EXERCISE OBJECTIVE =>
The records are set out below this line. Return exactly the lines from the one containing "This screenshot has height=420, width=509." through the last, and exclude the pictures.

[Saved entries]
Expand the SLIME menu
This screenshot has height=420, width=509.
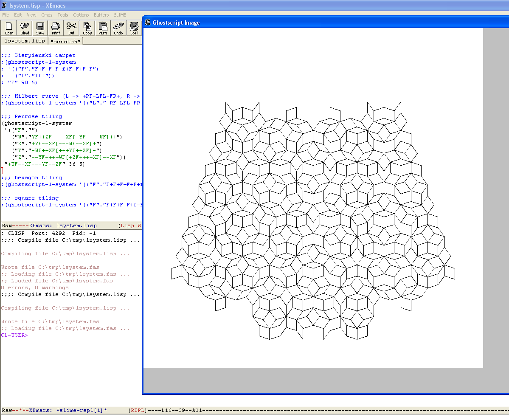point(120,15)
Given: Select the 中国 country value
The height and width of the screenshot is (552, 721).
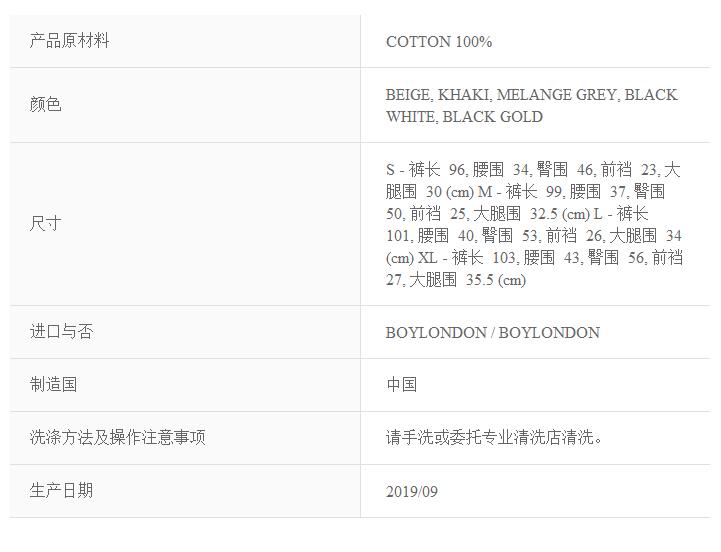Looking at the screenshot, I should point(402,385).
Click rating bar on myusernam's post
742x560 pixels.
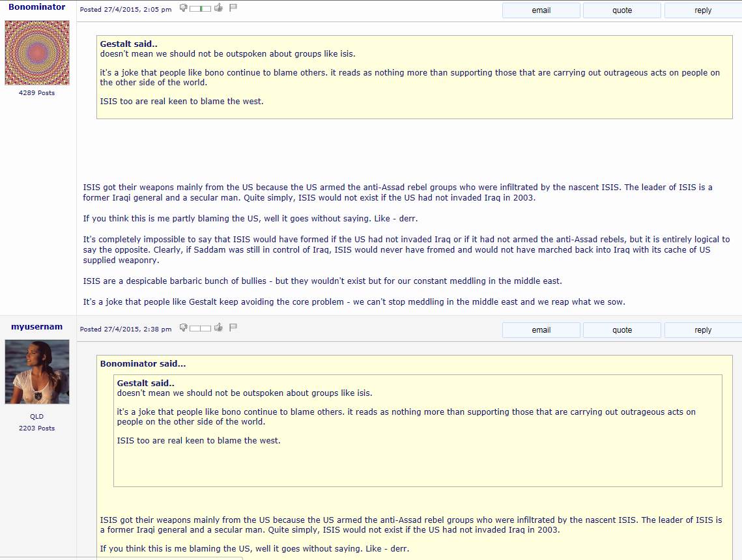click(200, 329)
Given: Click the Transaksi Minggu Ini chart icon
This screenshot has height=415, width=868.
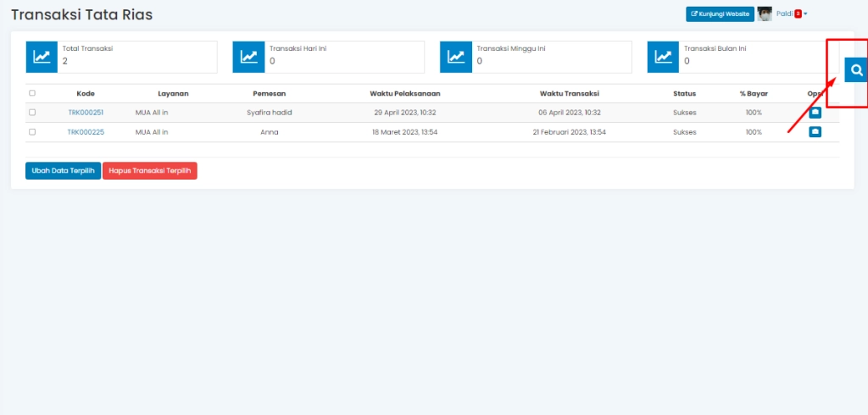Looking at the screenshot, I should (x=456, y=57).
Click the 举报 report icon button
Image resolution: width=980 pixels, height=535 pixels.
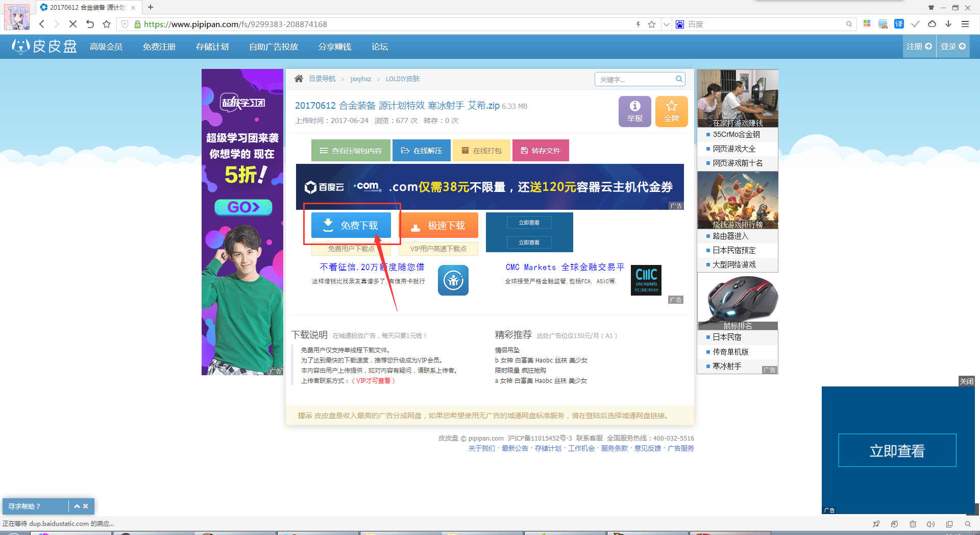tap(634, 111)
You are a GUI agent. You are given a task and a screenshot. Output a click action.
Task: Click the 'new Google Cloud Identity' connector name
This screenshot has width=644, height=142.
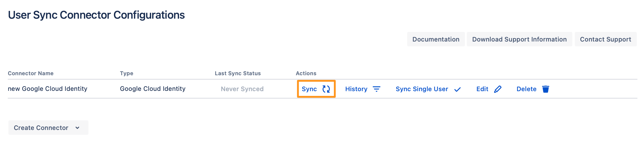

WRITTEN RESPONSE =>
This screenshot has height=420, width=509.
point(120,15)
Given: Select the 中国 country value
The height and width of the screenshot is (552, 721).
Looking at the screenshot, I should point(402,385).
Click rating bar on myusernam's post
742x560 pixels.
click(200, 329)
Given: Click the Transaksi Minggu Ini chart icon
This screenshot has height=415, width=868.
Looking at the screenshot, I should (x=456, y=57).
Click the 举报 report icon button
Image resolution: width=980 pixels, height=535 pixels.
tap(634, 111)
You are a GUI agent. You are given a task and a screenshot. Output a click action.
Task: Click the 'new Google Cloud Identity' connector name
This screenshot has width=644, height=142.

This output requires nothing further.